Currently the coalition is composed of nine organisations: The Latin American School of Artistic and Cultural Education (ESFORAL), the Indoamerican Refugee and Migrant Organisation (IRMO), Latin American House, Latin American Women’s Aid (LAWA), Latin American Women’s Rights Service (LAWRS), Teléfono de la Esperanza, the Latin American Support Group, Naz Latina, and two observer members.
The Prisma spoke to Lucila Granada, co-ordinator of the campaign and lobbyist for CLAUK.
How did CLAUK come about?
Following the publication of “No Longer Invisible”, LAWRS called on those organisations that wanted to work on the recommendations of the investigation, so that it did not remain a mere paper exercise. Then in July 2011 a group of organisations started to meet periodically, and in November 2012 this group, financed by the Trust for London, formally consolidated itself as a coalition. CLAUK was therefore founded with the common objective of these organisations to put the recommendations of the report into practice by involving the authorities.
After reviewing the recommendations, the main priorities were considered to be to work for improved access to employment rights, for better access to healthcare and to establish the recognition of Latin Americans as an ethnic minority.

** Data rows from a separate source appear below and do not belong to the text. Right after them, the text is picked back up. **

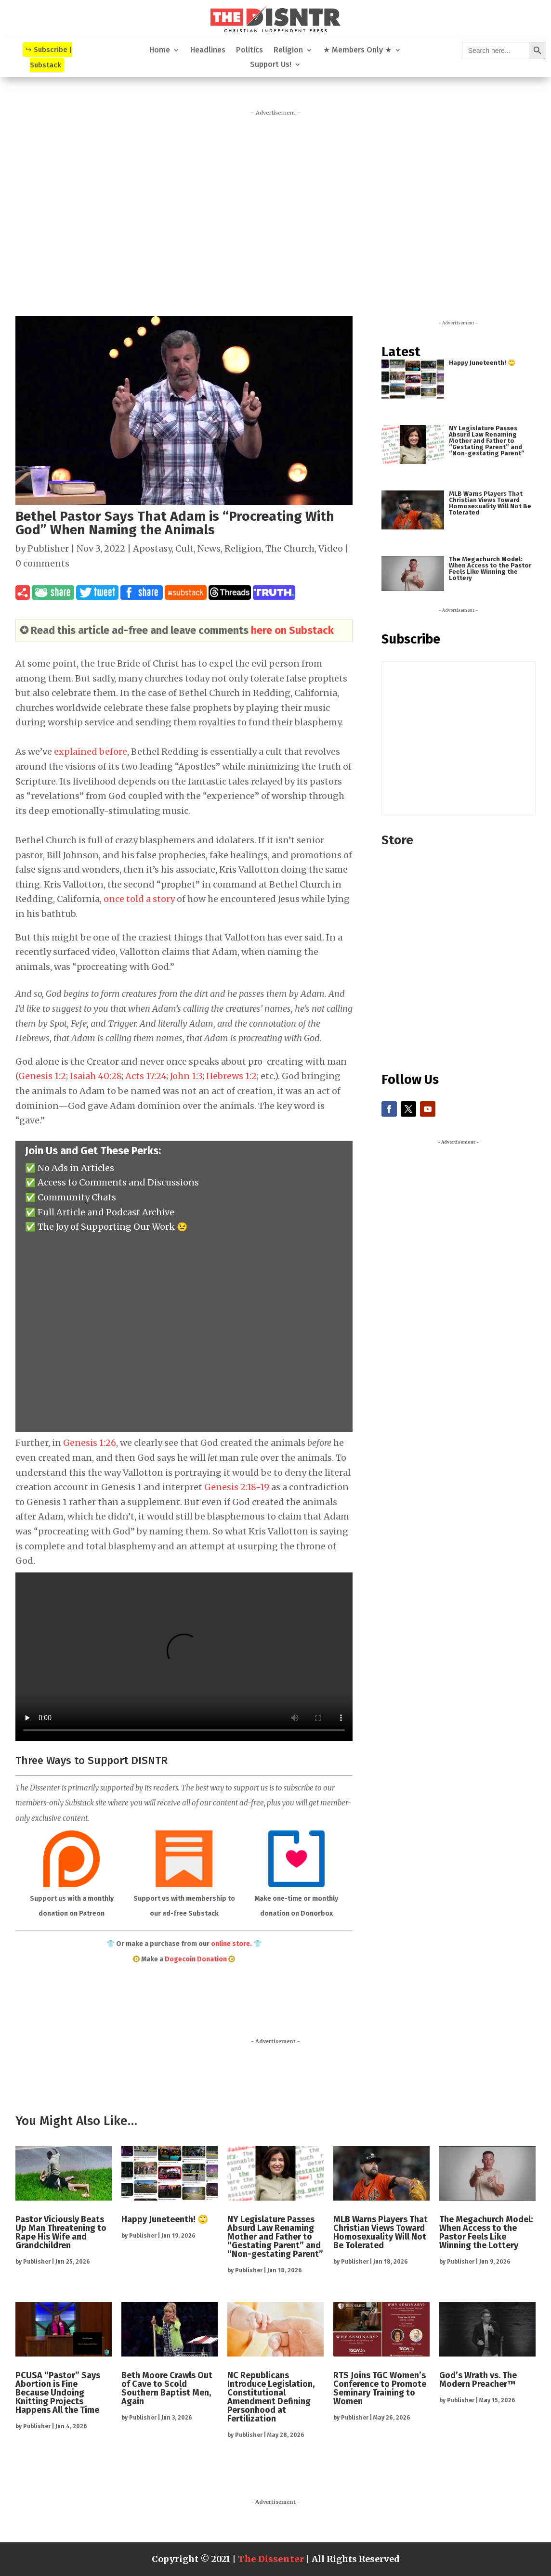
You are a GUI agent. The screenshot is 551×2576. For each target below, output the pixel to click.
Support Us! (270, 65)
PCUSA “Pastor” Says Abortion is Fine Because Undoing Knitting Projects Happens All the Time (57, 2392)
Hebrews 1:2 (231, 1076)
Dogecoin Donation (196, 1959)
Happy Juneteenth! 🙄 (482, 362)
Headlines (207, 50)
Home (159, 50)
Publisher (48, 548)
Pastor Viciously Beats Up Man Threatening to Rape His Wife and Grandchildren (60, 2232)
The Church (290, 548)
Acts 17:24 (145, 1076)
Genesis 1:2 (42, 1076)
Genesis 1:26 (89, 1442)
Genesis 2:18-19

I suppose that the door is also open to other organisations
Of course. CLAUK is a coalition that is open to the incorporation of Latin American voluntary sector organisations and campaigns that share these objectives.
What is the implication of being recognised as an ethnic minority?
It would be an enormous step forward in the process of integration of our community. It would mean that the authorities would be committed to assuring that our community has access to healthcare, education and other services.
Thanks to the work of different sectors and associations, the community has obtained recognition within Southwark Council. We are now taking this petition to other areas where there is a concentration of Latin Americans such as Lambeth, Islington, Haringey, Hackney, Newham and possibly Lewisham.
You have stated that another line of action will be to focus on employment rights.
Exactly. In certain sectors of the labour market, such is the case in service industries, where the largest proportion of the Latin American population works, there is a lot of exploitation and discrimination. There are people who only have contracts for up to two hours. Many people are contracted on a ‘casual’ basis, which means that the person is employed but does not have any statutory benefits, and many earn less than the minimum national wage. This lack of employment regulation means that many people do not have holidays or cannot request maternity or sickness leave. At the moment, we are strengthening links with institutions that work for the rights of employees.
And why is there a concern in relation to health?
The lack of access to healthcare is worrying. According to the investigation, one in every five Latin Americans is not registered with a GP. Through the coalition we are going to fight to improve the access to health services for Latin Americans. As a first step, we are planning to provide information in the form of an access to healthcare guide, written in Spanish and Portuguese, with basic information about the different services of the NHS.
The panorama has changed in recent years. Is “No Longer Invisible” out-dated?
“No Longer Invisible” is the most exhaustive study carried out to date about our community. It is of great value for us because it reveals the situation facing our community and provides a numerical estimate of the Latin American population in London and the UK based, on statistical data from official sources. Nevertheless, it is important to continue carrying out studies on our community. The demand for our organisations’ services has increased considerably, which leads us to believe that the number of Latin Americans has grown substantially in recent years, largely due to the economic crisis within Europe.